GVFX, initially Gajdecki Visual Effects, was a visual effects company initially based in Toronto, founded in the spring of 1991 by John Gajdecki. The company is notable for being one of the first visual effects companies in Canada. A second branch of the company based in Vancouver was started in 1998. Gajdecki left the company in 2002, leaving corporate executive Ron O'Brien as president and CEO. A year later, the company's Los Angeles branch closed in the summer, with the Toronto office closing in September, leaving the company consolidated to its Vancouver branch. The company was in financial trouble at that point, with employees being owed back wages, and Gajdecki stating that "this company didn't have enough money to cover its expenses". Carrying the high capital costs of visual effects equipment proved too much, and he has since liquidated much of his corporate and personal assets to cover the outstanding bills.
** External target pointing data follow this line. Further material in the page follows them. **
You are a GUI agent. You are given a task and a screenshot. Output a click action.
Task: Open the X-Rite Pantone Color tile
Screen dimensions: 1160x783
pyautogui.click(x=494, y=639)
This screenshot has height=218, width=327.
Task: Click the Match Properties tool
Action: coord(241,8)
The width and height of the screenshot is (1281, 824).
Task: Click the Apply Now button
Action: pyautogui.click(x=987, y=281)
The Vancouver branch was restructured in 2004.

One of the first series that GVFX worked on was the short-lived Dracula: The Series, but their first big success was with Kung Fu: The Legend Continues. Since then, GVFX has worked on various television projects such as Stargate SG-1, The Outer Limits, Goosebumps, and films such as Mimic and Bride of Chucky, among others. The company was working on I, Robot prior to bankruptcy. After the company went bankrupt, Gajdecki moved to Rainmaker Studios as a visual effects supervisor, and they carried the rest of the production. Gajdecki would continue to work as a visual effects supervisor on films such as Slither, The Hole, and Beverly Hills Chihuahua 2.